Australian Assistant Immigration Minister – 457 Visa reforms to boost integrity and address genuine skill shortages

The Government will act on recommendations of a recent independent review of the 457 visa programme to strengthen integrity, ensure that Australian workers have priority and support employers with genuine skill shortages.

The Assistant Minister for Immigration and Border Protection, Senator the Hon Michaelia Cash, commissioned the review in 2014. The panel was tasked with examining compliance within the 457 programme by sponsors of overseas workers to ensure that the scheme was being used as intended – to address skill shortages which cannot be met from the Australian labour market.

The review panel consulted extensively across Australia – meeting with over 140 stakeholders and receiving 189 written submissions, including from businesses, unions, industry bodies and academics.

Key recommendations of the review include an increased focus on targeting employers who seek to misuse the programme, greater transparency around the department’s sanctions processes and proactive sharing of information between key government agencies.

“The Government will introduce a new penalty making it unlawful for sponsors to receive payment in return for sponsoring a worker for a 457 visa,” Minister Cash said.

“The Department of Immigration and Border Protection will work collaboratively with the Australian Taxation Office to cross check records to ensure that workers on 457 visas are receiving their nominated salary and are not undercutting Australian workers. Further, we will proactively prosecute and name and shame offenders exploiting overseas workers and misusing the programme.”

The Government will ensure businesses that utilise the 457 programme appropriately will incur less regulation and cost, without compromising on the necessary safeguards that underpin the scheme.

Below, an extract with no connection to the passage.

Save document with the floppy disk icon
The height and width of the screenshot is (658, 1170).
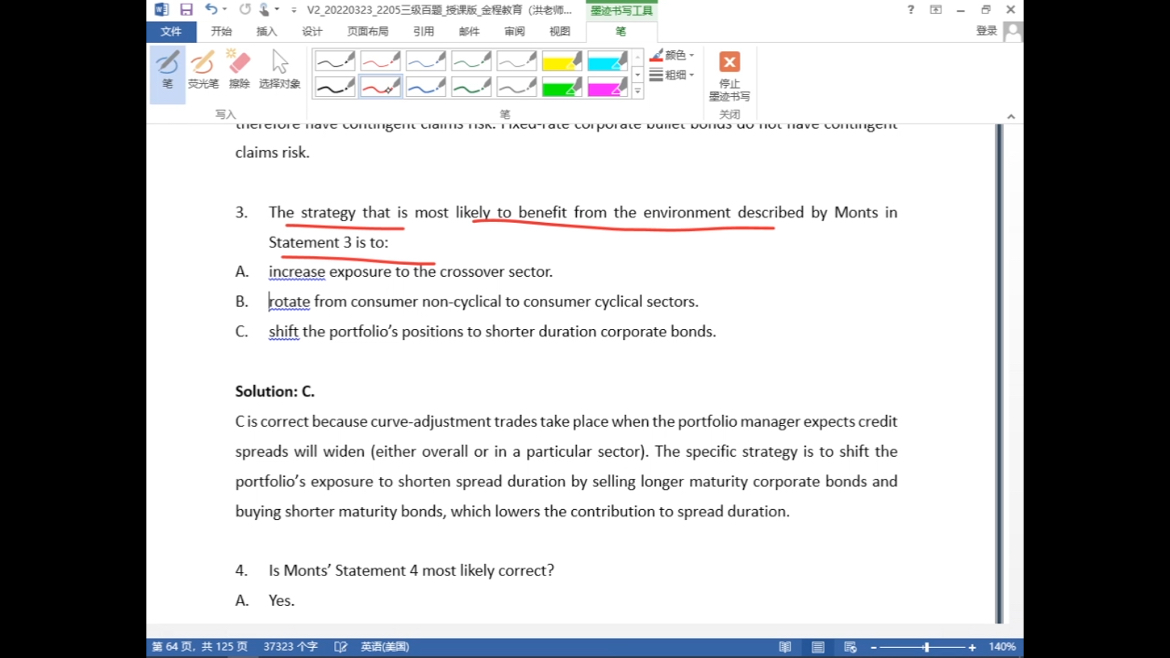(x=186, y=10)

“We will reduce the regulatory burden for those businesses with a proven track record by streamlining sponsorship requirements,” Minister Cash said.

“An important recommendation which is subject to further consultation is the proposal to replace the current training benchmark provisions introduced by Labor which are complex, costly, and susceptible to misuse.”

“Our intention is to better direct training funds derived from 457 sponsors to ensure that Australians are trained in those occupations where we are currently experiencing skills shortages and relying on skilled migrants.”

The Government will also appoint a Ministerial Advisory Council on Skilled Migration (MACSM) with new terms of reference. The Council will be tasked with reviewing the list of occupations available for sponsorship under the 457 programme to ensure it is responsive to the genuine skill needs of employers, the labour market and the economy.

Minister Cash said contrary to allegations made by the former Labor Government, the review did not find there was widespread rorting of the programme.

“It did make some sensible suggestions, however, for strengthening existing provisions to ensure Australian workers have priority, while supporting employers with genuine skill shortages to access the skills they need,” Minister Cash said.

“The Abbott Government is firmly committed to ensuring that the subclass 457 programme acts as a supplement to, and not a substitute for Australian workers.”

“Through the adopted recommendations, the Government has struck the right balance between strengthening necessary integrity measures whilst removing unnecessary red-tape.”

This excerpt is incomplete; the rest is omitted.